- **Exercise**:
Where a line below contains "header", count it. Reply with the total only.

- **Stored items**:
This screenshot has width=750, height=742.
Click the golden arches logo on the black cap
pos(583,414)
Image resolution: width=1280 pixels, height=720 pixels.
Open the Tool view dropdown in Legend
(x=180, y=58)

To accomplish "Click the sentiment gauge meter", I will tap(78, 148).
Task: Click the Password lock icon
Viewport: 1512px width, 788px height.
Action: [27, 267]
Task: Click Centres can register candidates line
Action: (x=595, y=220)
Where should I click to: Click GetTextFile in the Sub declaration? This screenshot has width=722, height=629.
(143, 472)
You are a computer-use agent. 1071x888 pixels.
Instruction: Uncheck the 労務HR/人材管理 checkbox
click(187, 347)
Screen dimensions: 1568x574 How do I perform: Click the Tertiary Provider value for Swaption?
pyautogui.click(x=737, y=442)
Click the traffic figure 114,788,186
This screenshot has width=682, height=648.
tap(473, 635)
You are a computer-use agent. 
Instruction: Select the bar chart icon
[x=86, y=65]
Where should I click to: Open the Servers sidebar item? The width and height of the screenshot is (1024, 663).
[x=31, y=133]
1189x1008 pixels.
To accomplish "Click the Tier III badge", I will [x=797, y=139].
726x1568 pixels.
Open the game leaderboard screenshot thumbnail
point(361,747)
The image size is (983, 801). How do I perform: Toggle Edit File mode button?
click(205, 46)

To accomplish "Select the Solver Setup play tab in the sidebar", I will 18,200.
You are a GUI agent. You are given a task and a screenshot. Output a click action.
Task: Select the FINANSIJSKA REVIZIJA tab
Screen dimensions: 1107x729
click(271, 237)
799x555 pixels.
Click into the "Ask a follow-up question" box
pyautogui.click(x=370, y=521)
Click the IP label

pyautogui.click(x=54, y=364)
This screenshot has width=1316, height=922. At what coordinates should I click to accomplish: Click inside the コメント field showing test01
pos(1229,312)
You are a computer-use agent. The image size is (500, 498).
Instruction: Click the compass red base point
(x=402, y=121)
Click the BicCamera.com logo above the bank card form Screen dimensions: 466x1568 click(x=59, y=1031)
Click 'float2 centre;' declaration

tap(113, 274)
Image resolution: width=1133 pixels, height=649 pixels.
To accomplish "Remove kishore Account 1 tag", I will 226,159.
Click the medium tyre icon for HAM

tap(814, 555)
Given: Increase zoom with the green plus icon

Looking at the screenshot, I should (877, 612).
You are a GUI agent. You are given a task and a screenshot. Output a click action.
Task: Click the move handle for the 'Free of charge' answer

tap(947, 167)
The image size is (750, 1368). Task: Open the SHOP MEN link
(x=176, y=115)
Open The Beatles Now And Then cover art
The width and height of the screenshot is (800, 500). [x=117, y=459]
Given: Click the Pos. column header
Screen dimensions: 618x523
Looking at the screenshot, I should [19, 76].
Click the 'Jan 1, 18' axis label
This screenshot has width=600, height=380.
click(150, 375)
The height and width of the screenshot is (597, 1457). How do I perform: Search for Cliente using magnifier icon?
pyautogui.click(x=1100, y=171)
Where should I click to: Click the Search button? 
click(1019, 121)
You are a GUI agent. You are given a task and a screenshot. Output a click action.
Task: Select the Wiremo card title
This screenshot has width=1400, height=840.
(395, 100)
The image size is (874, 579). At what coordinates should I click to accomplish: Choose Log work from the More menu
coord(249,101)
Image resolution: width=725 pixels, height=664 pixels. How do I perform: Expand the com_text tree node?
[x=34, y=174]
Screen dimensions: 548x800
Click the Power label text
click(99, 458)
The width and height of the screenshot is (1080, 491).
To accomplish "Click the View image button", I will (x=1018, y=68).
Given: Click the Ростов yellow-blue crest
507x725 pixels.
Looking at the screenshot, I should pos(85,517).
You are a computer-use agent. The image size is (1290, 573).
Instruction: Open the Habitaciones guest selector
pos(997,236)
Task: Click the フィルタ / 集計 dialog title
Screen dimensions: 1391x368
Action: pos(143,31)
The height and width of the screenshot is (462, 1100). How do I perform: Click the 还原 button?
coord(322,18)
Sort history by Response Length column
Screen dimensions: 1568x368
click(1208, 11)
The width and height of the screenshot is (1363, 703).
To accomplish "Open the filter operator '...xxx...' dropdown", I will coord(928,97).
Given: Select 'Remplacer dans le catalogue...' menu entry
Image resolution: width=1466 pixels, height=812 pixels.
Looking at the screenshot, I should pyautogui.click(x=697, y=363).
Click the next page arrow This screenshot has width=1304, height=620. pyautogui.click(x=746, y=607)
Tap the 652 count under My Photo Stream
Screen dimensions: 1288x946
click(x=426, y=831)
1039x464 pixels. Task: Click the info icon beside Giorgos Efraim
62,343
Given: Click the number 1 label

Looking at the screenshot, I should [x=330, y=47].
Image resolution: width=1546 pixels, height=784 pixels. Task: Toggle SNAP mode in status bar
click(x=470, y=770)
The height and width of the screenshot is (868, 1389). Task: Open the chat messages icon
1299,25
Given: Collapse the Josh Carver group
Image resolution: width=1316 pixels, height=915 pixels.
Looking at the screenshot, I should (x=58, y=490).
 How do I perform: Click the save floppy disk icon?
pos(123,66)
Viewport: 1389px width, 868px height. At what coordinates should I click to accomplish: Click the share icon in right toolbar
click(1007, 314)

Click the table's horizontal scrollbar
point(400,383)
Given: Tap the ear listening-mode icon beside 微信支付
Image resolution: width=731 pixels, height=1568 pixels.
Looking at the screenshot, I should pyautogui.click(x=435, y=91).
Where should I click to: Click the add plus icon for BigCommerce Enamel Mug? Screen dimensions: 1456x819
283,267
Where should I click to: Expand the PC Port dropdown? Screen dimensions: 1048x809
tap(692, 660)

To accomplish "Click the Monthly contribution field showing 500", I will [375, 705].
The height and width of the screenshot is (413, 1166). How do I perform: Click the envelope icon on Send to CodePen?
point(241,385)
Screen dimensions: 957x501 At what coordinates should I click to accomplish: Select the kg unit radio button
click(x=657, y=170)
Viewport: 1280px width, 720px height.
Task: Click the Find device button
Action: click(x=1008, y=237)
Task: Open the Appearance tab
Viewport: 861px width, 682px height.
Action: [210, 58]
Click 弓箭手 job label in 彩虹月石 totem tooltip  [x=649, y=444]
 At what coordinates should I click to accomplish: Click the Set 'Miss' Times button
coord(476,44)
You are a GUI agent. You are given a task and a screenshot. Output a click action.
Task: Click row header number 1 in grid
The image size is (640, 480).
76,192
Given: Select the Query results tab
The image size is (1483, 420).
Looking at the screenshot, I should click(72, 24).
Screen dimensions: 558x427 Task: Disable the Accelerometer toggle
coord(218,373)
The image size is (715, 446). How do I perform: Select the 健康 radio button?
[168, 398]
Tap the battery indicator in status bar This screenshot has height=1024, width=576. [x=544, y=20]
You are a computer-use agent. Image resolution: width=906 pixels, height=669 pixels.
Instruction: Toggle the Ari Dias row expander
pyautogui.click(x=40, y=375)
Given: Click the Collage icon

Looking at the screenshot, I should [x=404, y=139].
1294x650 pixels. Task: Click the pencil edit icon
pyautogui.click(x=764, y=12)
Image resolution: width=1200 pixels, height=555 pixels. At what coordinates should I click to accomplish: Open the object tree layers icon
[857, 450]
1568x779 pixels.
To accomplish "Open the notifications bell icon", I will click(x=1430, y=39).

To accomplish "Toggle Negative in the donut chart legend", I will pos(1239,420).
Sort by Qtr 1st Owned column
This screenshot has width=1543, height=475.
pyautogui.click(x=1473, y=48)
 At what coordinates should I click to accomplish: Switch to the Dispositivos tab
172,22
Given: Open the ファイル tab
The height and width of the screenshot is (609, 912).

- **Task response**:
2